Let’s Shut Down Cryptocurrencies, Says Nobel Prize Winner
The cryptoverse is more or less used to traditional economists shunning the nascent industry, and the community loves to call them “dinosaurs” for what they consider old-fashioned opinions. Joseph Stiglitz, a Nobel-Prize winning economist, once again joins the club saying that cryptocurrencies should be shut down, because the anonymity and lack of transparency could give malicious actors new ways to perform illegal activities.
Speaking for CNBC, the professor that currently teaches at Columbia University and former Chief Economist of the World Bank said that he believes moving towards an electronic payments mechanism would be a very good step for better macroeconomic management. “If we had all the data in real time, knowing what people are spending, it would enable the Federal Reserve to actually set interest rates in a much more efficient way,” he explains.

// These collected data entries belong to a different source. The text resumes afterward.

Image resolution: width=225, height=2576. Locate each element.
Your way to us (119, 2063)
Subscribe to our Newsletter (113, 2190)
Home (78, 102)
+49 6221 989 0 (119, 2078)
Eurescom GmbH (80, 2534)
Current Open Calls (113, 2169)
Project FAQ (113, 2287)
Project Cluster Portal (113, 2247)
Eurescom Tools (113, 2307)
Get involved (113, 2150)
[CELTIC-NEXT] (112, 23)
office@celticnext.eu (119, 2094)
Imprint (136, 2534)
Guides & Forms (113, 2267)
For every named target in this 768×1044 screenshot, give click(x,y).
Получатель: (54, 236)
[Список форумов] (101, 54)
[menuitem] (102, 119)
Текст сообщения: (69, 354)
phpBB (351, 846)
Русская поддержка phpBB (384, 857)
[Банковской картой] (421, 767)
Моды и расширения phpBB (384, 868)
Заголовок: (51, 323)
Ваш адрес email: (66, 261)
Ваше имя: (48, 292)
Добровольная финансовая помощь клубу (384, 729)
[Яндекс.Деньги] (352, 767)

However, he said he was “disturbed a great deal” by the attention cryptocurrencies were receiving “because those were moving things off of a transparent platform into a dark platform.”
Cryptocurrencies are not the answer to any of the problems that the world faces, like the role of real estate in money laundering, and the US dollar should be more than enough, he claims. “We have a very good currency [the US dollar], so far the currency has been run in a very stable way, there is no need for anybody to go to a cryptocurrency. In our standard courses of economics, we talk about the attributes of a good currency, and the US dollar has all those attributes and cryptocurrencies do not have those attributes. I actually think we should shut down the cryptocurrencies,” he concludes.

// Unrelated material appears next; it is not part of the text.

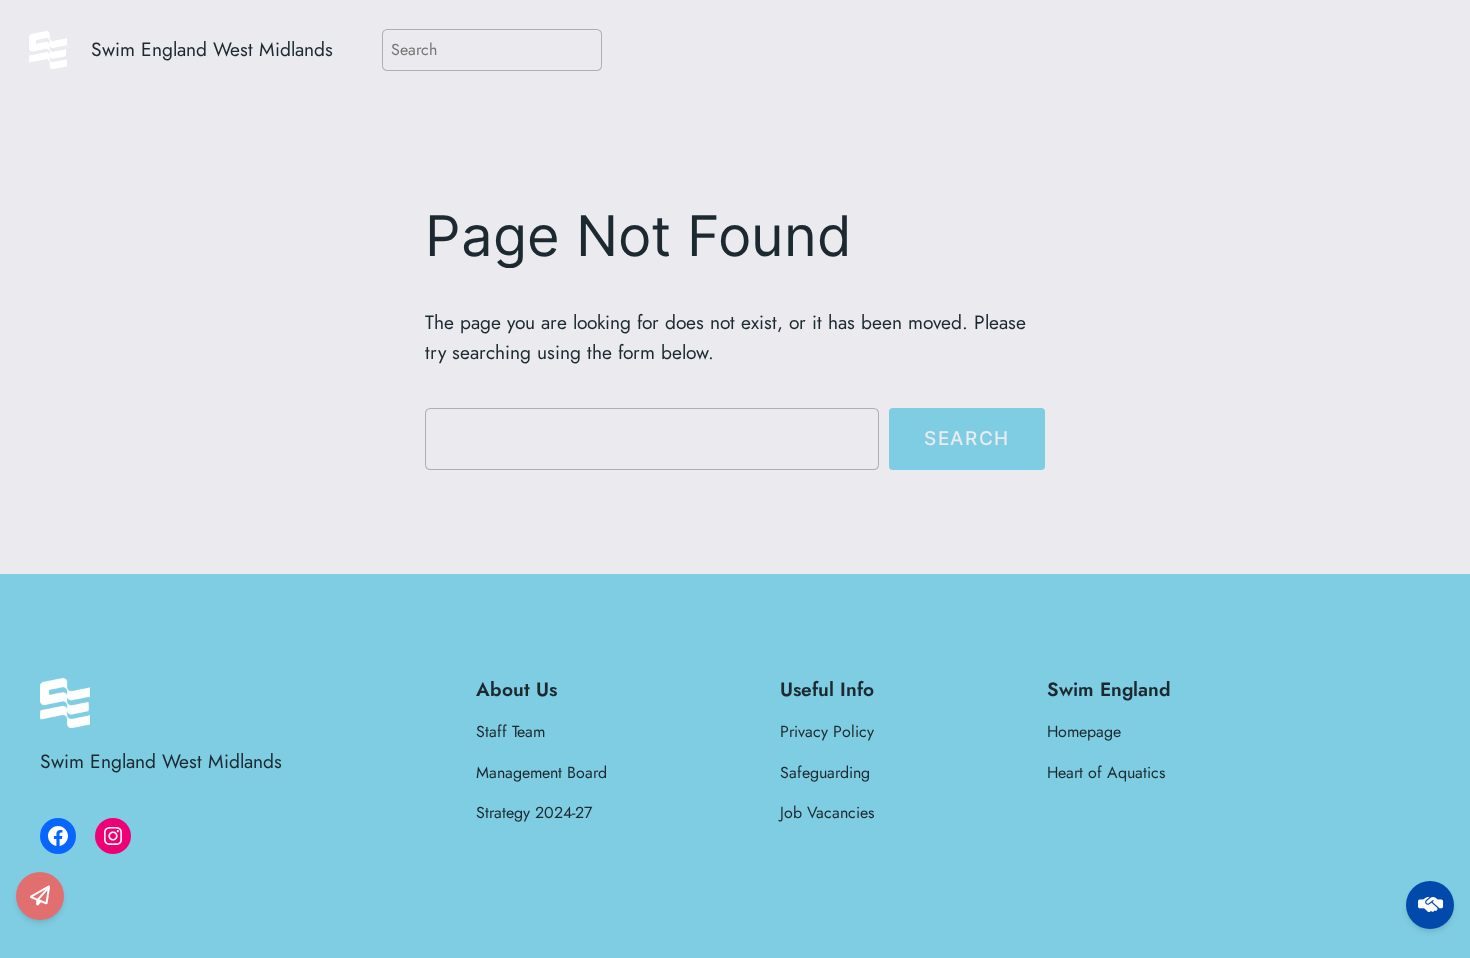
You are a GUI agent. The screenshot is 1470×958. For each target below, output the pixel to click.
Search (967, 438)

Stiglitz is not the only "dinosaur" openly showing his disdain for crypto. Charlie Munger, Vice Chairman of American multinational conglomerate holding company Berkshire Hathaway, claims he has finally found out what crypto investors do during their happy hour meetings, saying at the company’s annual meeting that they “celebrate the life and work of Judas Iscariot,” according to Business Insider. Apparently, he had been invited to one such meeting by a cryptocurrency investment group as his social standard has “reached new levels,” but refused to attend the event. He did not clarify whether his lack of attendance could be attributed to his disdain for Judas Iscariot or for cryptocurrencies.
His investment partner and one of the most successful investors in the world, Warren Buffett, said at that same meeting that Bitcoin is “a gambling device” and that “there’s been a lot of frauds connected with it, according to CNBC. There’s been disappearances, so there’s a lot lost on it. Bitcoin hasn’t produced anything.” He went even further, comparing it to a button on his jacket: “I’ll tear off a button here. What I’ll have here is a little token...I’ll offer it to you for USD 1,000, and I’ll see if I can get the price up to USD 2,000 by the end of the day... But the button has one use and it’s a very limited use,” he said.
However, there are also those who used to have a bad opinion on crypto, but changed it completely. Eminent economic historian Niall Ferguson is one of them: earlier this year, speaking at the Australian Financial Review Business Summit, he mentioned that his previous thought that Bitcoin is a “complete delusion” was false.